A relatively new field of scientific exploration is canine DNA testing. It is quickly becoming a useful tool for professional breeders, veterinarians and dog owners. As in the testing of human DNA, Canine DNA testing can be employed to find the answers to several different but related tasks. These range from medical research to ancestry searches.

 

Reasons To Put Your Dog To The Test

 

The most common reasons why you might seek canine DNA testing are

 

• to see if your dog has any predisposition toward certain medical problems or issues.

 

• to discover if there are or may be any hereditary anomalies

 

• to prove the dog is indeed a purebred

 

• to obtain some insight into the specific canine’s behavioral traits

 

• to establish a DNA ancestry

 

• to have a record on file in case of theft

 

• to discover which breeds comprise your favorite mixed-breed dog

 

Companies are coming up with increasingly specialized testing. They are designing kits used specifically for identifying nose and coat color. They do DNA sexing and DNA banking. As time goes on, there will probably more reasons to ask for a doggy DNA test. Some of these will be medical; some will be for breeding purposes and still others will focus on personal reasons.

 

Types Of DNA Testing

 

There are 2 distinct types of DNA testing. One requires you use the services of a veterinarian. The other allows you to give the test in the comfort and security of your home or kennel. The 2 types use either blood or saliva to determine the specific DNA markers in your canine.

 

• Blood Test. This is a DNA test you must do in conjunction with your vet. He or she draws a sample of your dog’s blood. Your vet then sends it to a lab or testing company. This test can be more expensive than a saliva DNA test.

 

• Saliva Test. This DNA test begins at home. You first purchase a kit. These kits are geared toward testing for specific DNA reasons. Some, for example, are designed to concentrate on coat or nose coloring while others focus on specific diseases.

 

Once you have arranged for the right kit for your testing, you start the process. It is simple, if your dog co-operates. You use the supplied material, usually a soft bristled nylon brush, to swab the inner cheek. This will provide you with a DNA sample for testing.

 

The next step is to mail the sample off to the laboratory who designed the kit. They will undertake the requested testing and get back to you within a week or more.

 

What To Expect

 

A DNA will not provide you with all the answers. It will identify the ancestry of your dog within a limited scope. The limitations are the result of the DNA dog bank they can access.

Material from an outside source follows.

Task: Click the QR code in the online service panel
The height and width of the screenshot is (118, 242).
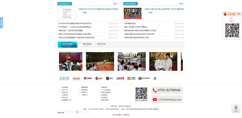Action: pos(232,30)
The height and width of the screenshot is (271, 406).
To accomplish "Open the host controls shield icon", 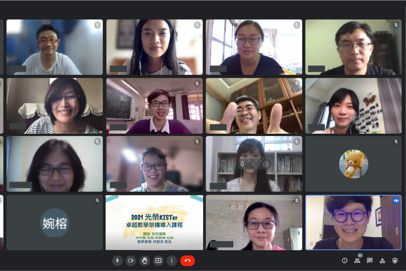I will click(395, 261).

If your breed or breeds are not part of the test markers, your test may fail. Your sample will simply not fall within the abilities of a specific test. If it is successful, or at least partially so, the DNA will identify your canine’s ancestors accordingly

 

• Primary Category - This is the breed or breeds that comprise 50% or greater of the DNA composition sample.

 

• Secondary - These are the easily identified markers.

 

• In-the-mix - This refers to the breeds that have the least influence.

 

You are usually supplied with a complete readout of the results. Many testing labs also provide you with a certificate. You can choose to frame it and hang it on display for all to see.

 

Canine DNA testing is a new tool for dog lovers and veterinarians. It is a way of finding out your dog’s ancestors. Limited by the test pool, it nevertheless provides you with an exciting scientific way of knowing whom or what your dog is.